DATA EXTRACT:
┄┄┄┄┄┄┄┄┄┄
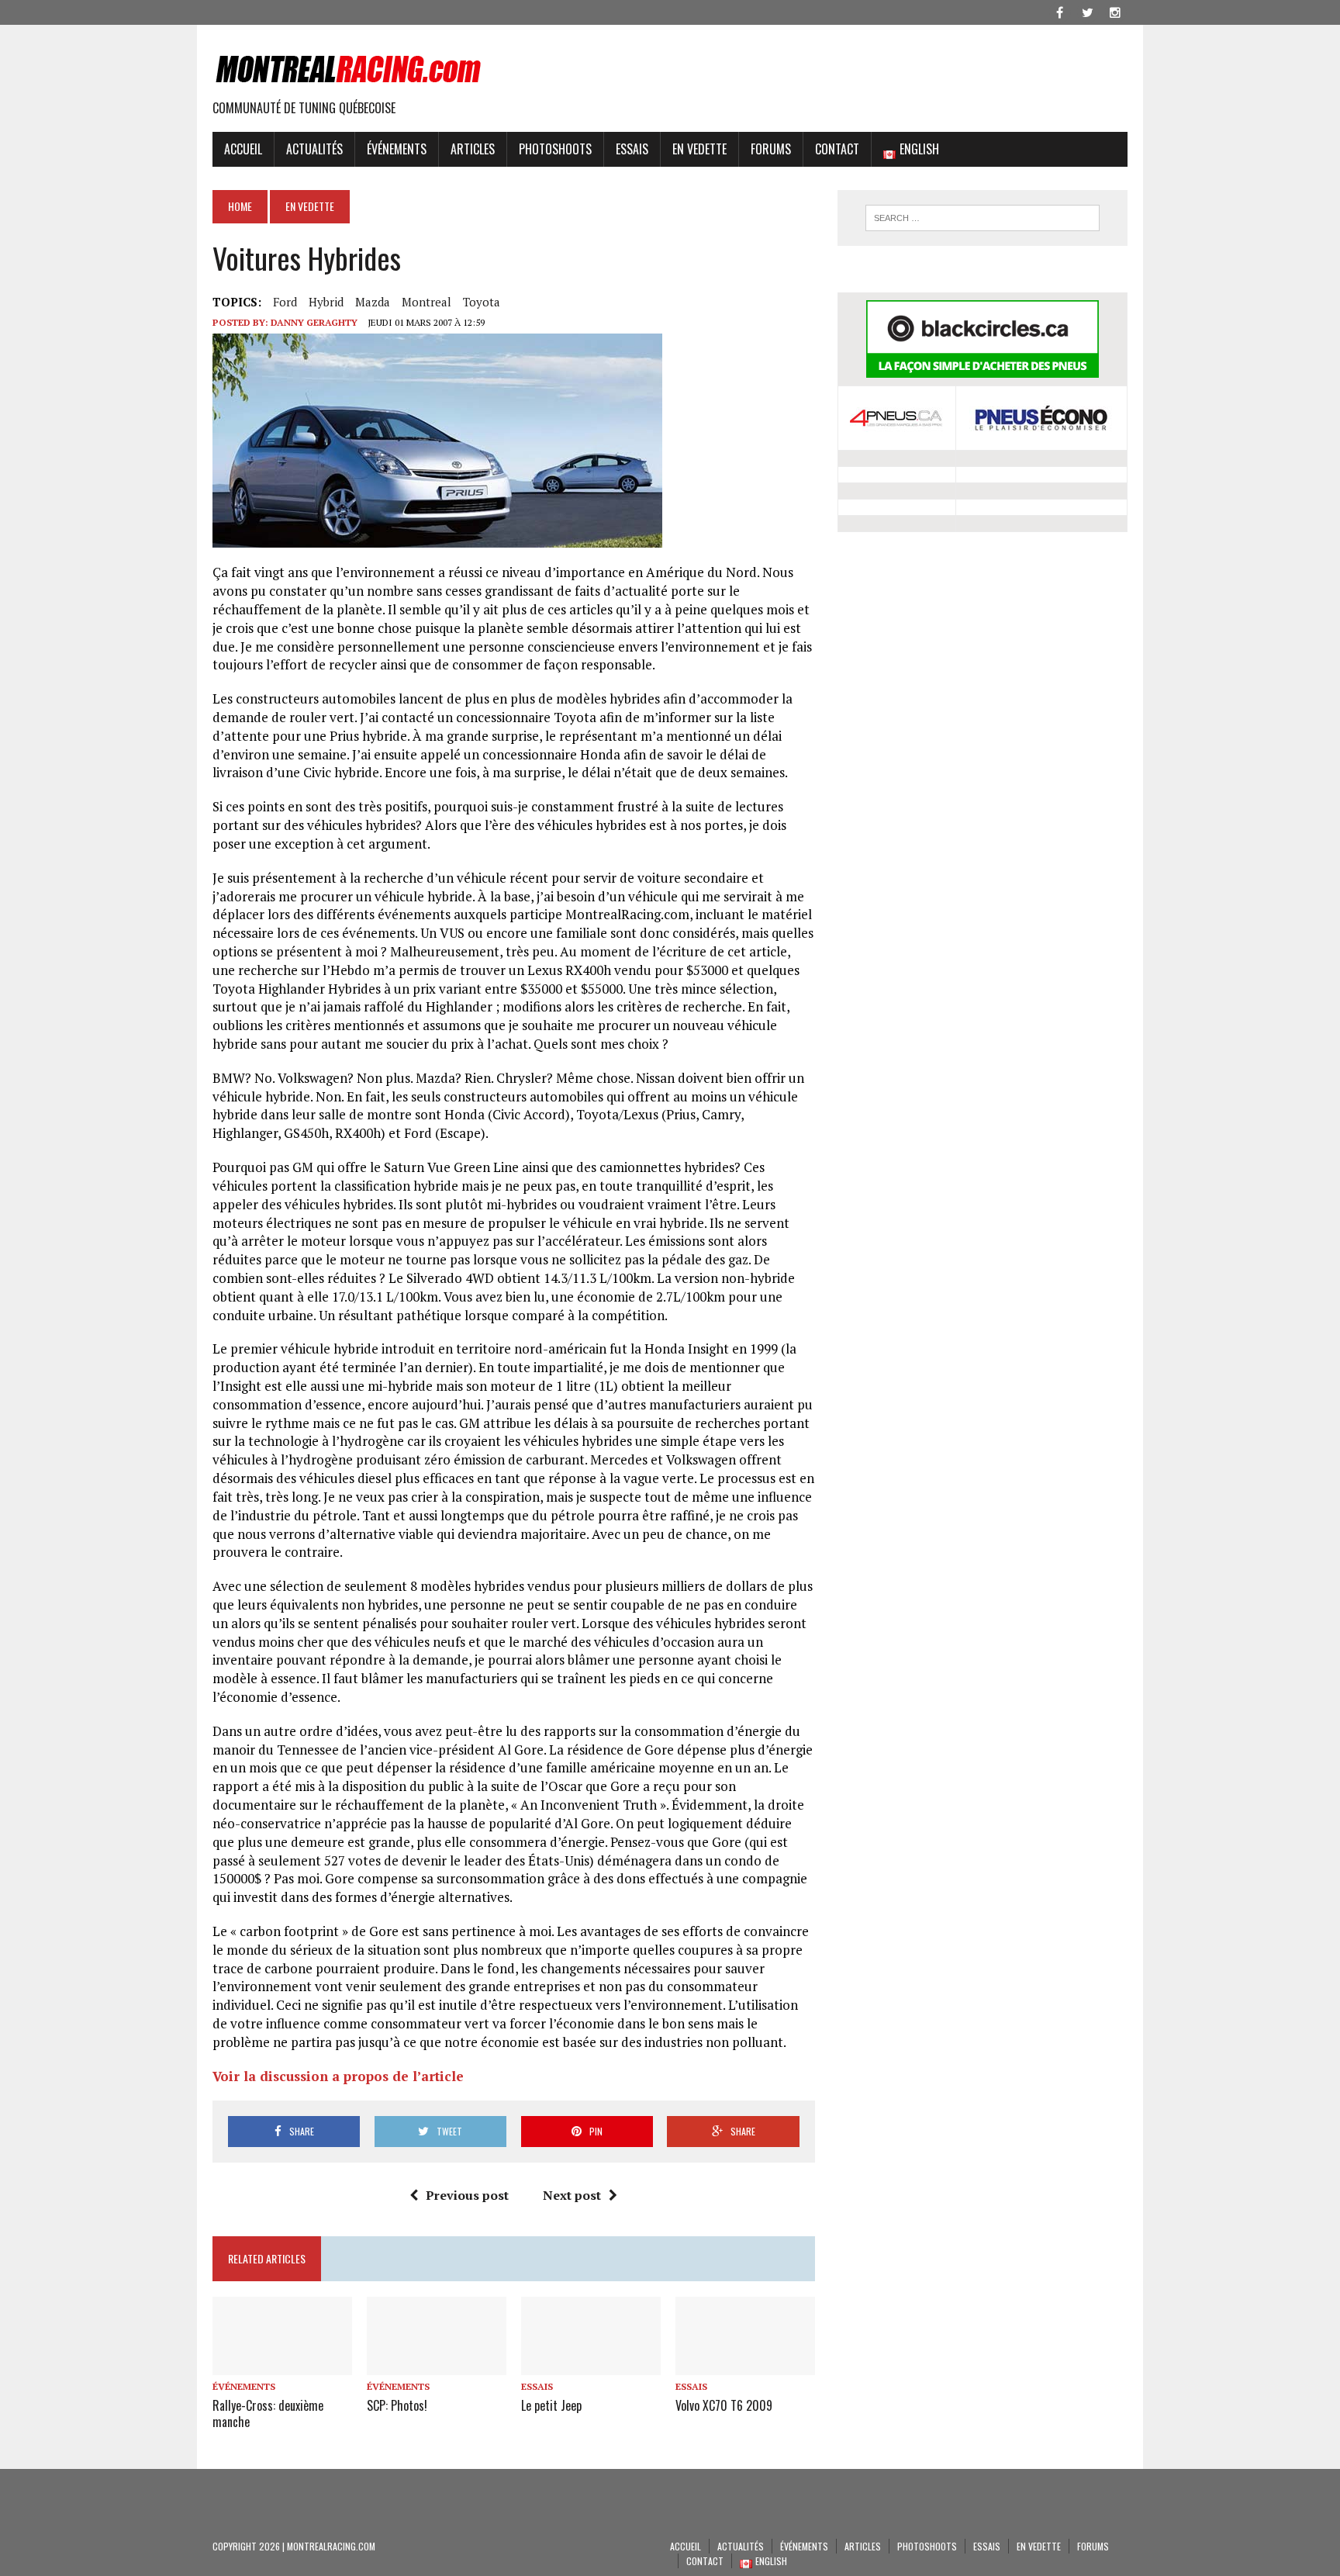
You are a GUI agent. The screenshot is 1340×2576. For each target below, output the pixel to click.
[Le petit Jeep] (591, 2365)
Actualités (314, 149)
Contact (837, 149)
┄┄┄┄┄┄┄┄┄┄
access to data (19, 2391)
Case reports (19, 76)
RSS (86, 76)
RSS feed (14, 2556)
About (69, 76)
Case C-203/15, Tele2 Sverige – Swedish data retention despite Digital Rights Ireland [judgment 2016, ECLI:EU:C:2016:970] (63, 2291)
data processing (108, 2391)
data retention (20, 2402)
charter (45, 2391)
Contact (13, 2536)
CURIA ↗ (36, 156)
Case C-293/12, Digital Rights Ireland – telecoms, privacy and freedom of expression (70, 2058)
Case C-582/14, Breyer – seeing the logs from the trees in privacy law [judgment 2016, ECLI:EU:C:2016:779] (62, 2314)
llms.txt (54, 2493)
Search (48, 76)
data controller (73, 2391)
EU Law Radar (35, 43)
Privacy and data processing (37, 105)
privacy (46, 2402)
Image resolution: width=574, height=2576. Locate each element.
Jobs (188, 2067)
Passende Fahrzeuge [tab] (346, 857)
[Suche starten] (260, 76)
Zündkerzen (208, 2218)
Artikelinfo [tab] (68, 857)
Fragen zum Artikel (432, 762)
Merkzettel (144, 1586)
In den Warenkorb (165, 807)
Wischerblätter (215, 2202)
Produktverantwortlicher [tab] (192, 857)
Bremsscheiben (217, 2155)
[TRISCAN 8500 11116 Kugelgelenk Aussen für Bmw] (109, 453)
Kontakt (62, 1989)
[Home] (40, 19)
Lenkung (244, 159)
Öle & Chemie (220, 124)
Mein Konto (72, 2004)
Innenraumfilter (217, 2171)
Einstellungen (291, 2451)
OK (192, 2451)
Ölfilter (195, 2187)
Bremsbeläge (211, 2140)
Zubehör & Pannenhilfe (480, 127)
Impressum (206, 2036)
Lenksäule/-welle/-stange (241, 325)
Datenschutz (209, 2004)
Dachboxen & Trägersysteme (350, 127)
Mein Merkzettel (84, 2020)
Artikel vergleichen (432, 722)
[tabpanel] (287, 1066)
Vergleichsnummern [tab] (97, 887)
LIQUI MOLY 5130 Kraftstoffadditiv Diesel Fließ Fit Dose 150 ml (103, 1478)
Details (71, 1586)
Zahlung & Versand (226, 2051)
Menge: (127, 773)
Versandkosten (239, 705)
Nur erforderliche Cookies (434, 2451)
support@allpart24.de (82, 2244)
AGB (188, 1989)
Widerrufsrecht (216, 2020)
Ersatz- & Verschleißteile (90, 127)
┄┄┄┄┄┄┄┄┄┄
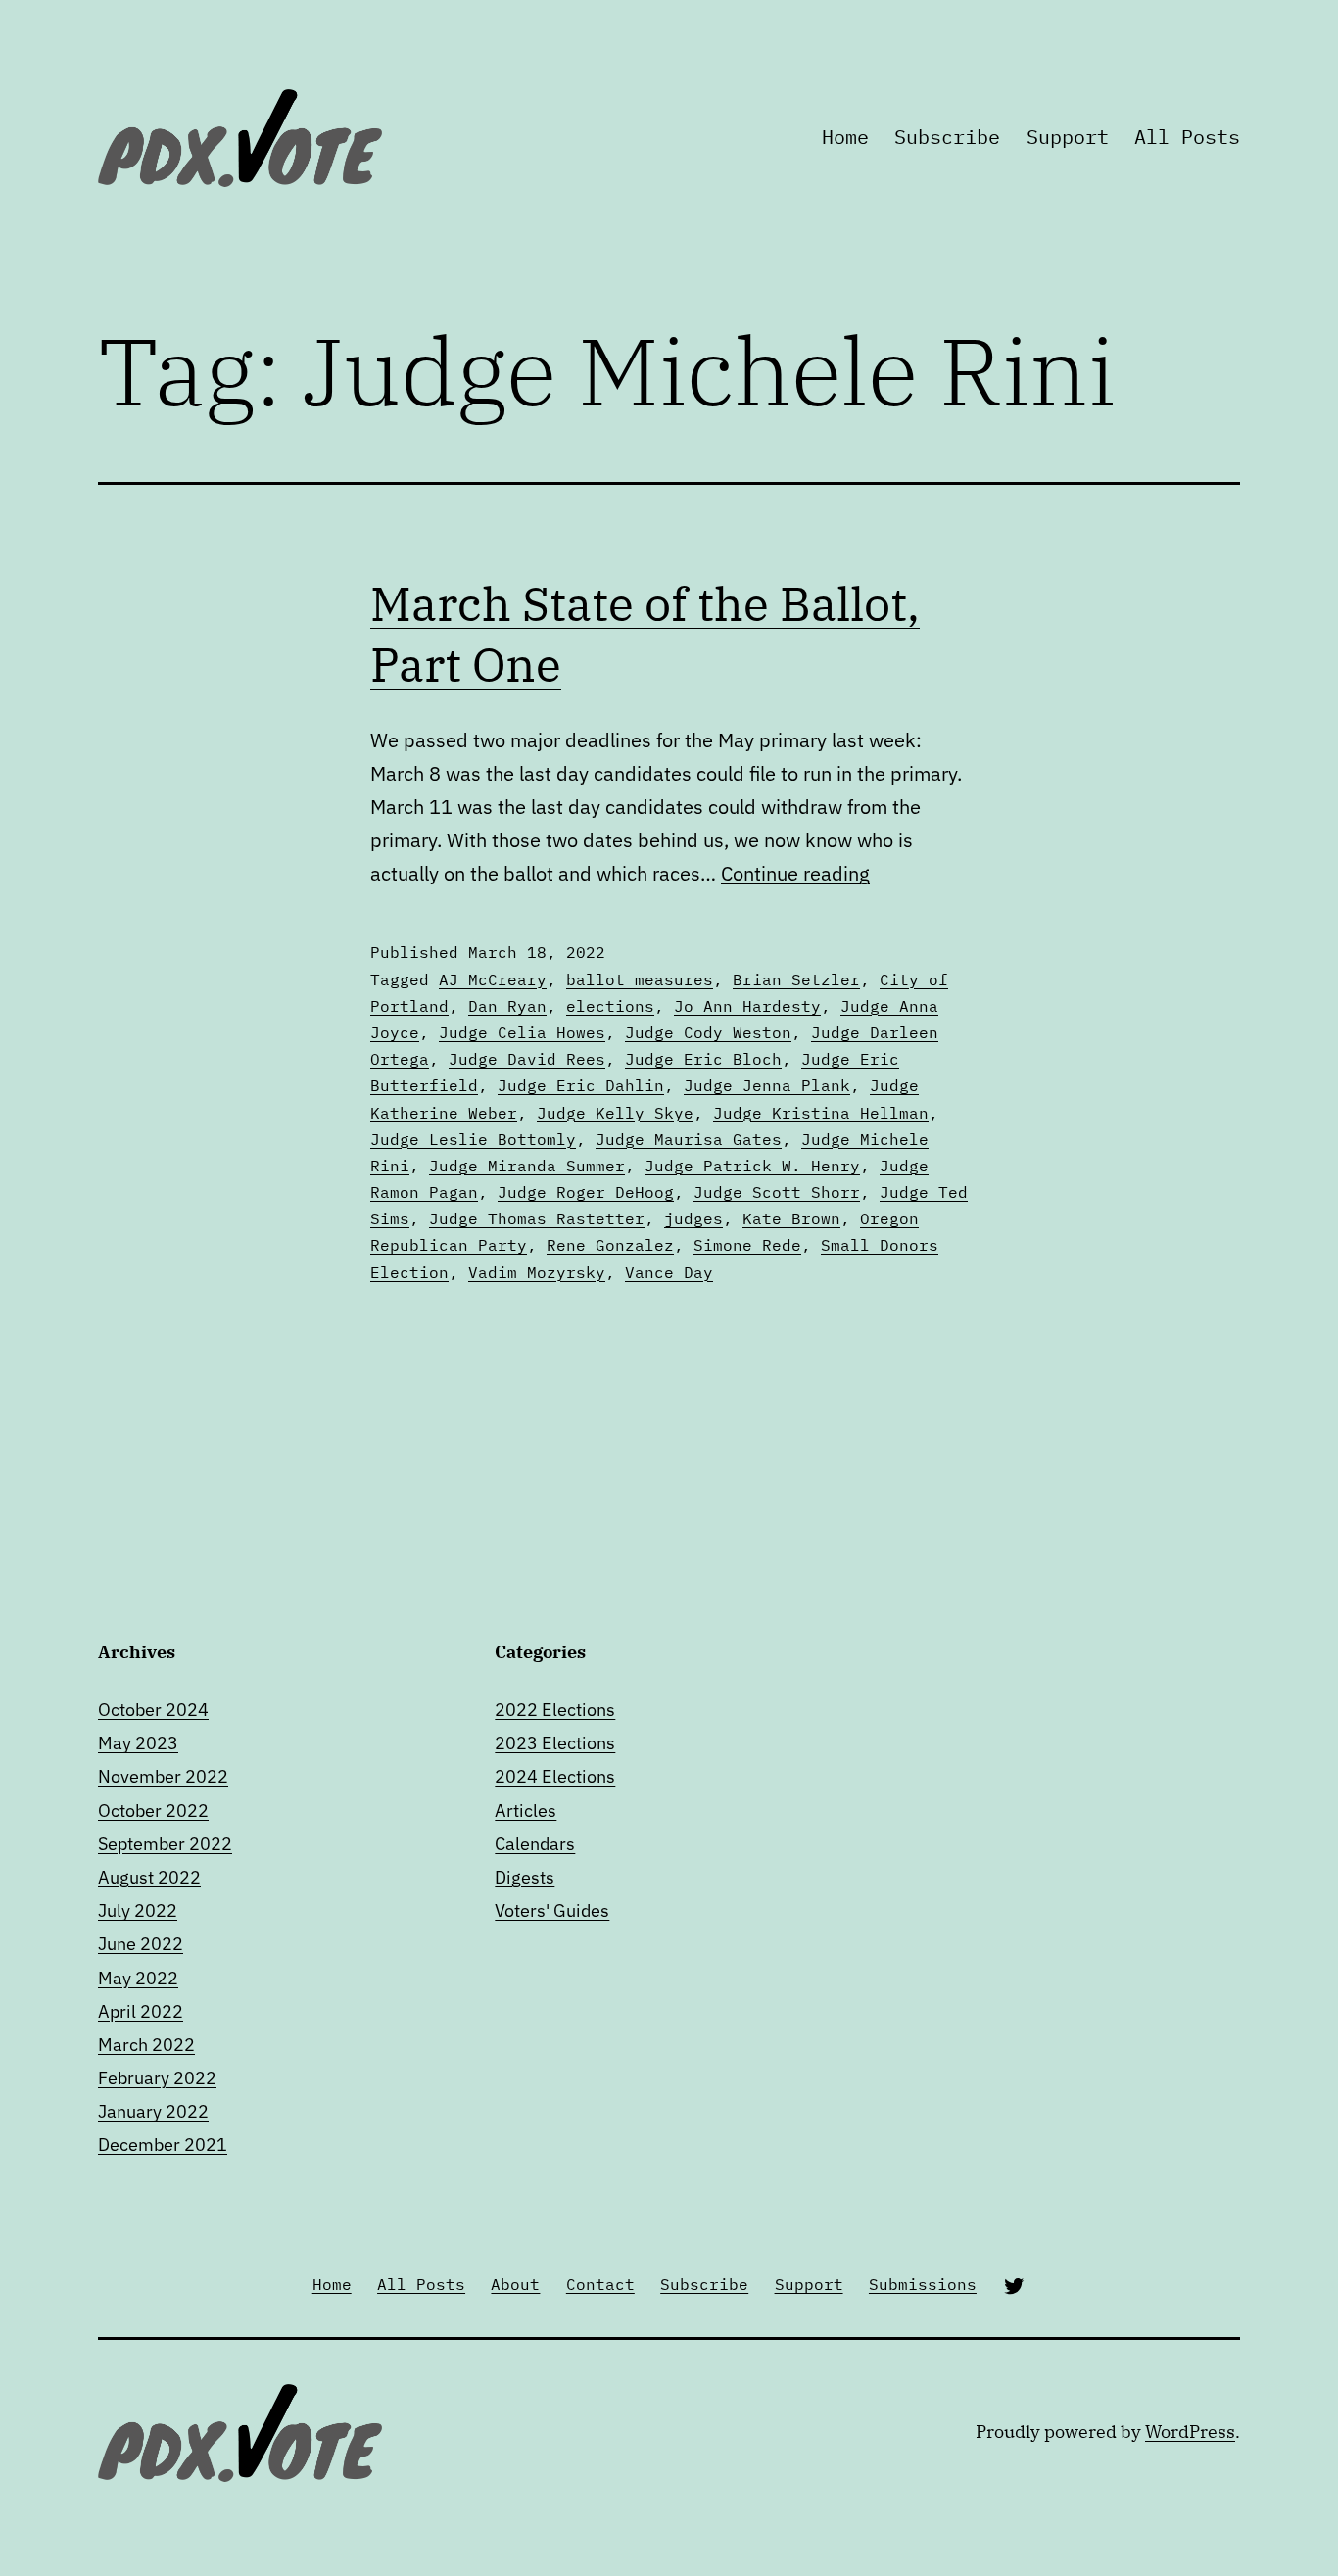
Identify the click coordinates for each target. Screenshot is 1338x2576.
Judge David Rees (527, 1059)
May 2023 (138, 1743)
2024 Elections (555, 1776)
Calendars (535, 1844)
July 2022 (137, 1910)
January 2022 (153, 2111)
┄┄┄┄┄┄┄┄┄┄
THE PROBLEM:
Using only the listing above, restate exactly the lines from the line containing "Wischerblätter (215, 2202)" through the line containing "Ersatz- & Verschleißteile (90, 127)", both included.

ANSWER SPACE:
Wischerblätter (215, 2202)
Produktverantwortlicher [tab] (192, 857)
Bremsscheiben (217, 2155)
[TRISCAN 8500 11116 Kugelgelenk Aussen für Bmw] (109, 453)
Kontakt (62, 1989)
[Home] (40, 19)
Lenkung (244, 159)
Öle & Chemie (220, 124)
Mein Konto (72, 2004)
Innenraumfilter (217, 2171)
Einstellungen (291, 2451)
OK (192, 2451)
Ölfilter (195, 2187)
Bremsbeläge (211, 2140)
Zubehör & Pannenhilfe (480, 127)
Impressum (206, 2036)
Lenksäule/-welle/-stange (241, 325)
Datenschutz (209, 2004)
Dachboxen & Trägersysteme (350, 127)
Mein Merkzettel (84, 2020)
Artikel vergleichen (432, 722)
[tabpanel] (287, 1066)
Vergleichsnummern [tab] (97, 887)
LIQUI MOLY 5130 Kraftstoffadditiv Diesel Fließ Fit Dose 150 ml (103, 1478)
Details (71, 1586)
Zahlung & Versand (226, 2051)
Menge: (127, 773)
Versandkosten (239, 705)
Nur erforderliche Cookies (434, 2451)
support@allpart24.de (82, 2244)
AGB (188, 1989)
Widerrufsrecht (216, 2020)
Ersatz- & Verschleißteile (90, 127)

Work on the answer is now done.